Stop after the line that contains "نانیوا (375, 218)". Until then, retype each line of the entries exactly from the first one, skipping pictures.

INPUT DATA |
━━━━━━━━

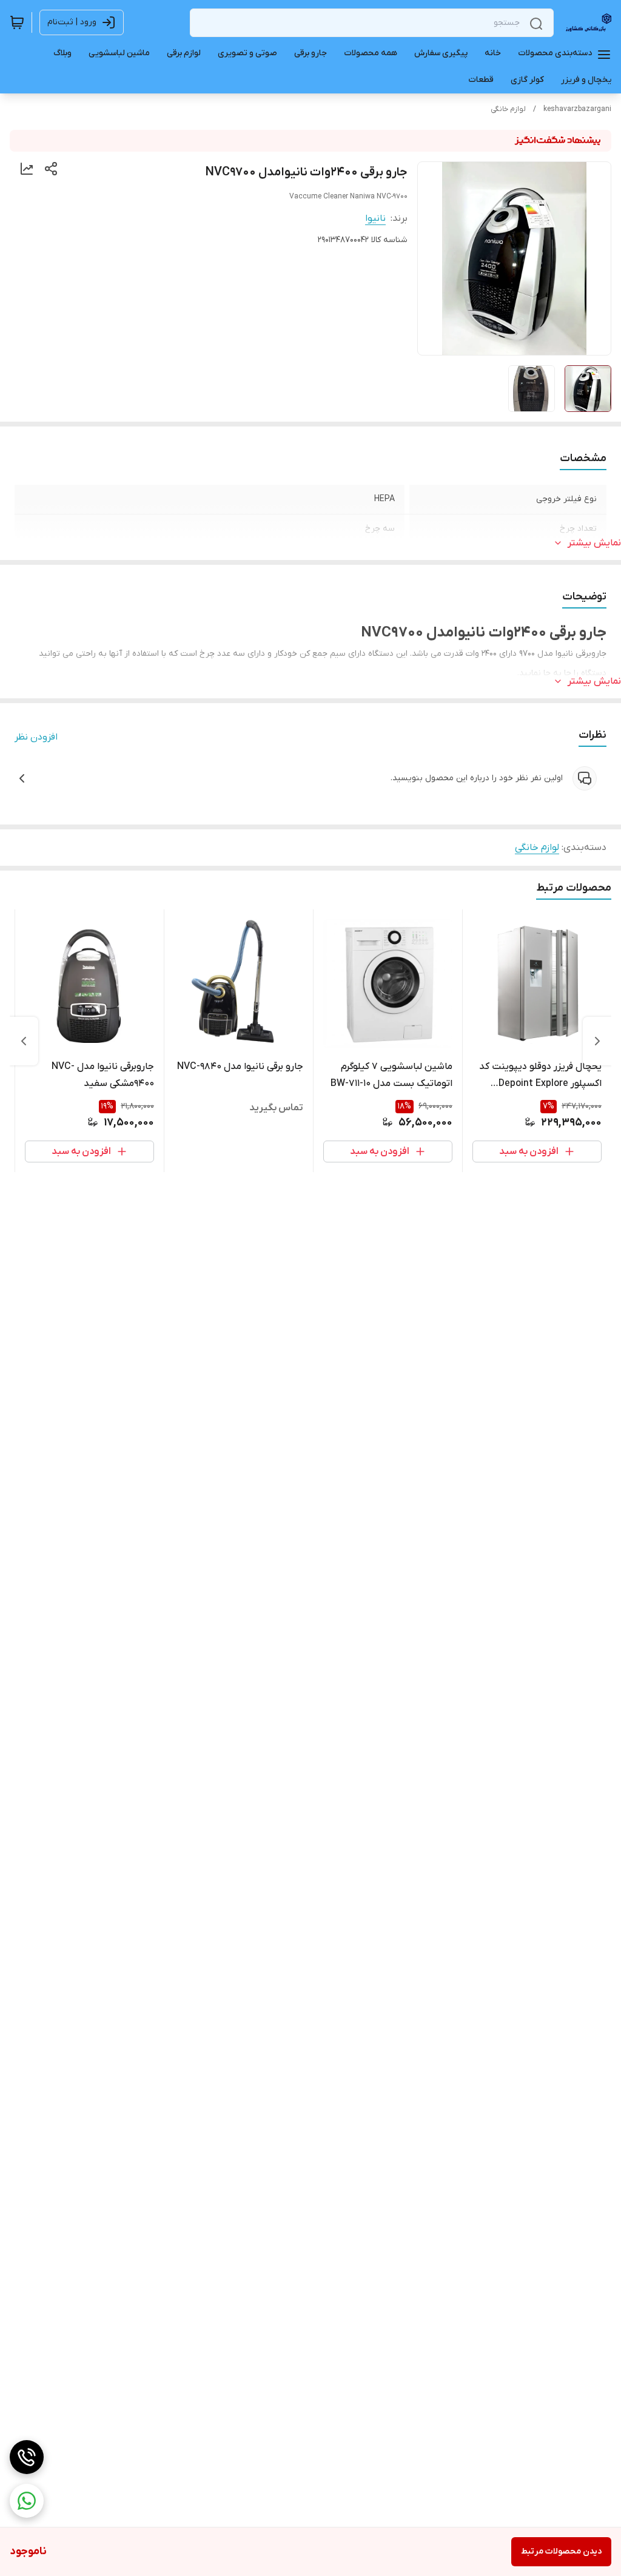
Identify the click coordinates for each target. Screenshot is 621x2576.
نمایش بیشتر (594, 543)
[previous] (597, 1041)
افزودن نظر (36, 737)
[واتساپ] (27, 2501)
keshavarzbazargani (577, 109)
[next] (23, 1041)
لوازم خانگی (508, 109)
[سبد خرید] (17, 22)
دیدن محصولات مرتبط (561, 2551)
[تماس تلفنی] (27, 2457)
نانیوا (375, 218)
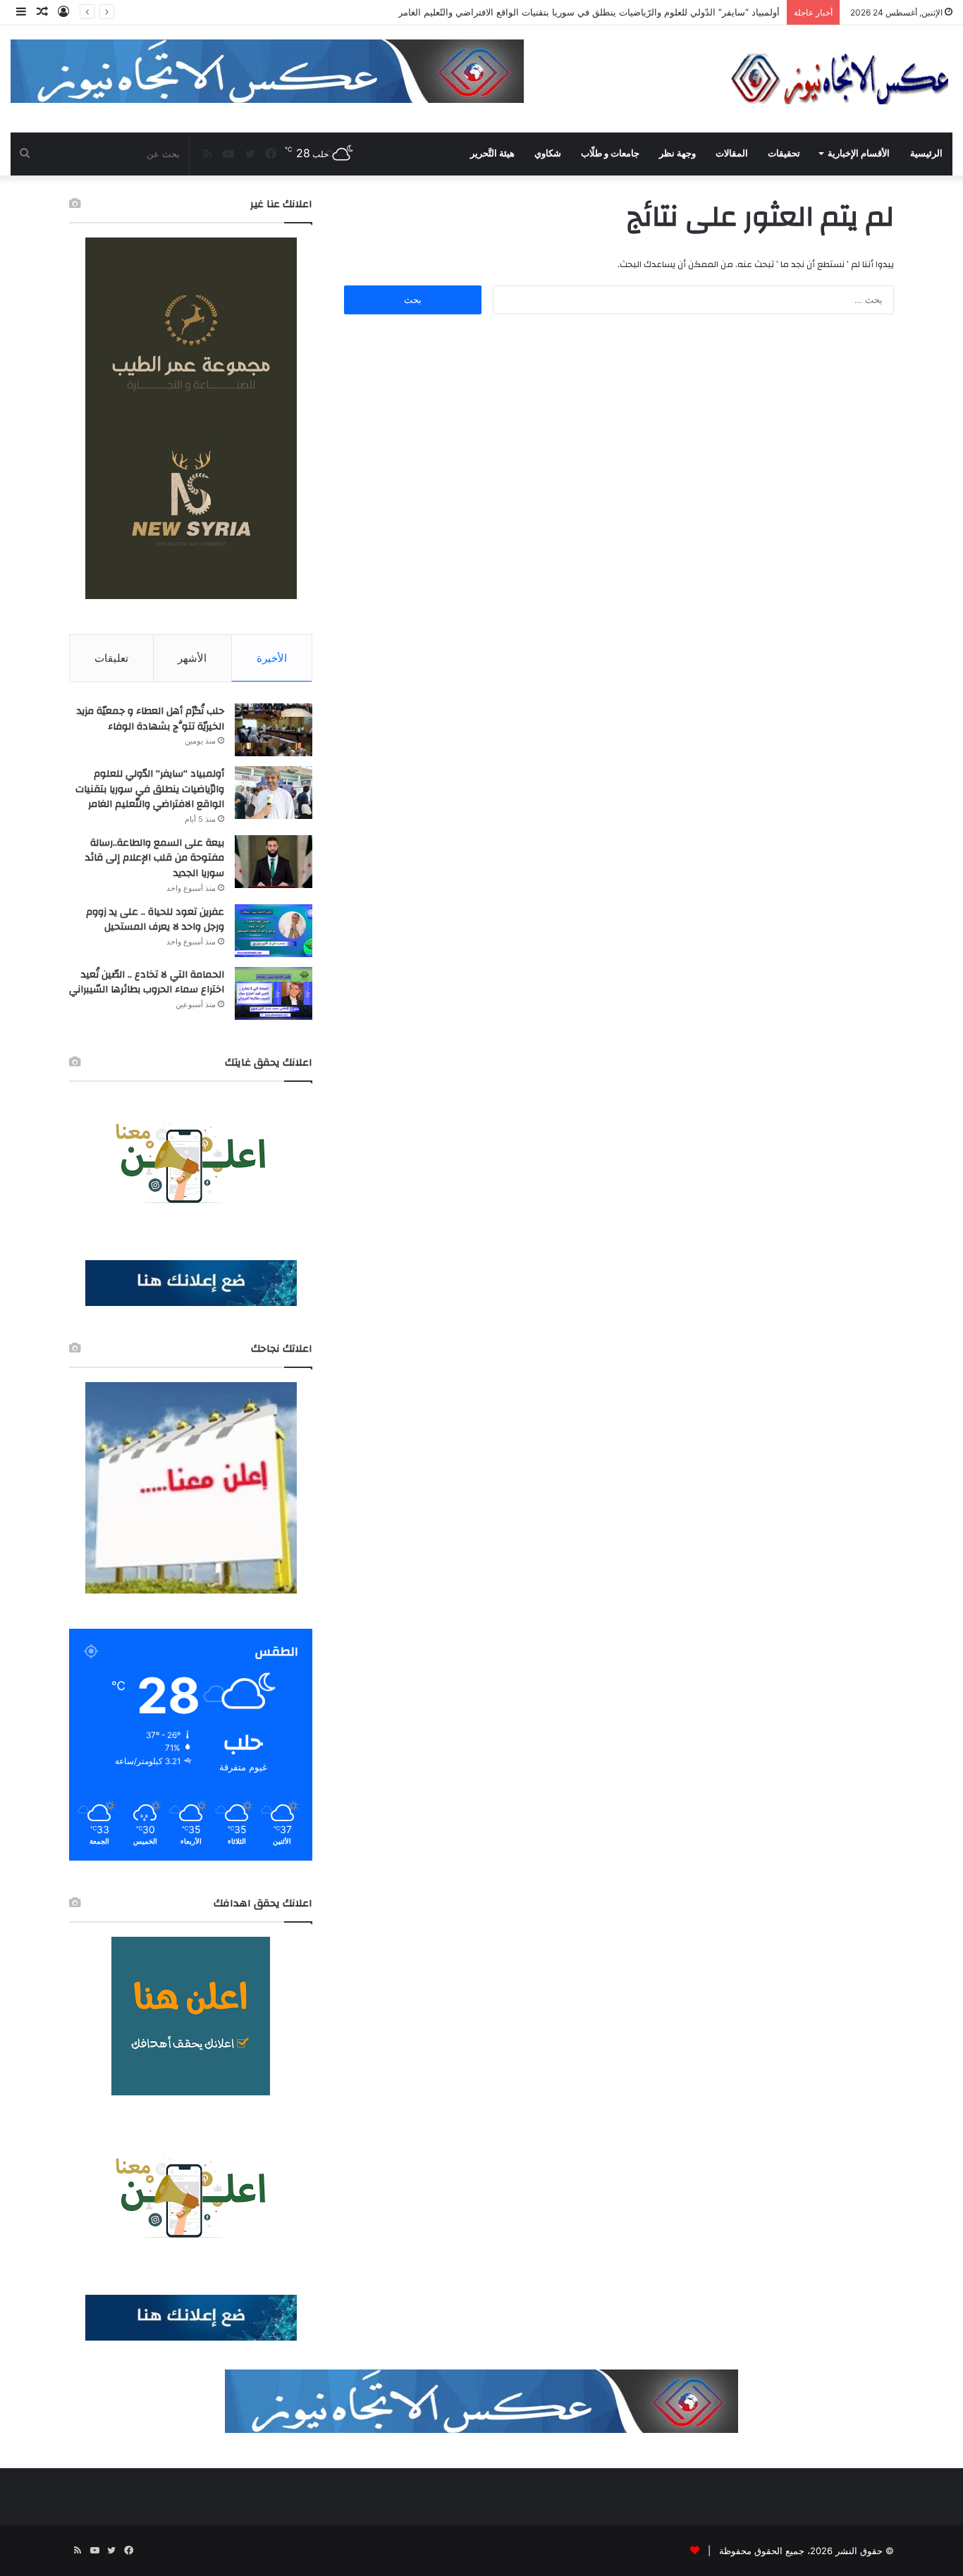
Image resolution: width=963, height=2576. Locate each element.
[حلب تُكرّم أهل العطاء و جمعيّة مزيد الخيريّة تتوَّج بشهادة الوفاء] (273, 729)
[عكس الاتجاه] (840, 79)
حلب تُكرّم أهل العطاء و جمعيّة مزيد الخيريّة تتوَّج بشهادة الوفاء (150, 719)
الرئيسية (926, 153)
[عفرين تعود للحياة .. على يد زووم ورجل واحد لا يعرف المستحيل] (273, 930)
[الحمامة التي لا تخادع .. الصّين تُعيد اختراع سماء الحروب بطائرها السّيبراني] (273, 993)
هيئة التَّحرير (492, 153)
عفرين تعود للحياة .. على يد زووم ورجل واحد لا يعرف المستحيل (155, 920)
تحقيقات (784, 153)
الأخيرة (272, 658)
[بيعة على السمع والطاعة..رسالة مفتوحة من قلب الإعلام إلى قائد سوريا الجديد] (273, 861)
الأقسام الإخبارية (859, 153)
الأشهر (192, 658)
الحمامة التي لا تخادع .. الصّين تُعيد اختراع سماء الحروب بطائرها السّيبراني (146, 982)
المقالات (732, 153)
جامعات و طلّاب (610, 153)
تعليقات (111, 658)
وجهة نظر (677, 153)
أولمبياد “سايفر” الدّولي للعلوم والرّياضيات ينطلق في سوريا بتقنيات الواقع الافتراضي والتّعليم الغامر (149, 789)
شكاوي (547, 153)
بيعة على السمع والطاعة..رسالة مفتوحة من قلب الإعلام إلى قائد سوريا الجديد (154, 858)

━━━━━━━━

TASK OUTPUT |
Identify the click coordinates for each target. Screenshot is 621x2576.
نمایش بیشتر (594, 543)
[previous] (597, 1041)
افزودن نظر (36, 737)
[واتساپ] (27, 2501)
keshavarzbazargani (577, 109)
[next] (23, 1041)
لوازم خانگی (508, 109)
[سبد خرید] (17, 22)
دیدن محصولات مرتبط (561, 2551)
[تماس تلفنی] (27, 2457)
نانیوا (375, 218)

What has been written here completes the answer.